UCK2 Inhibitor-3

UCK2 Inhibitor-3 is a non-competitive inhibitor of uridine-cytidine kinase 2 (UCK2, a pyrimidine salvage enzyme) with an IC50 value of 16.6 μM. UCK2 can replace dihydroorotate dehydrogenase (DHODH), in a certain extent, in infected or rapidly dividing cells to continue efficient uridine salvage. UCK2 Inhibitor-3 also inhibits DNA polymerase eta and kappa with IC50s of 56 μM and 16 μM[1].

Research Areas >> Cancer

Research Areas >> Infection

Signaling Pathways >> Cell Cycle/DNA Damage >> DNA/RNA Synthesis

IC50: 16.6 μM (UCK2); 56 μM (DNA polymerase η); 16 μM (DNA polymerase κ)[1]

Dihydroorotate dehydrogenase (DHODH), a rate-limiting enzyme in mammalian de novo pyrimidine synthesis.

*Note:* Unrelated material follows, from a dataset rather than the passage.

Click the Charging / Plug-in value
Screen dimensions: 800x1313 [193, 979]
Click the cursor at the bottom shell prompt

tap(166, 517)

UCK2 can make up for DHODH in a certain extent, in infected or rapidly dividing cells for uridine salvage. DHODH inhibition has antiviral and anticancer significance, while UCK2 Inhibitor-3 suppress nucleoside salvage in cells both in the presence and absence of DHODH inhibitors[1]. UCK2 Inhibitor-3 (compound 135416439) is an inhibitor against pyrimidine salvage enzyme, non-competitive with Uridine and ATP with Ki values of 13 μM and 12 μM, respectively[1]. UCK2 Inhibitor-3 (50 μM) inhibits UCK2 with inhibition rate of 31.3%[1].

[1]. Okesli-Armlovich A, et al. Discovery of small molecule inhibitors of human uridine-cytidine kinase 2 by high-throughput screening. Bioorg Med Chem Lett. 2019 Sep 15;29(18):2559-2564.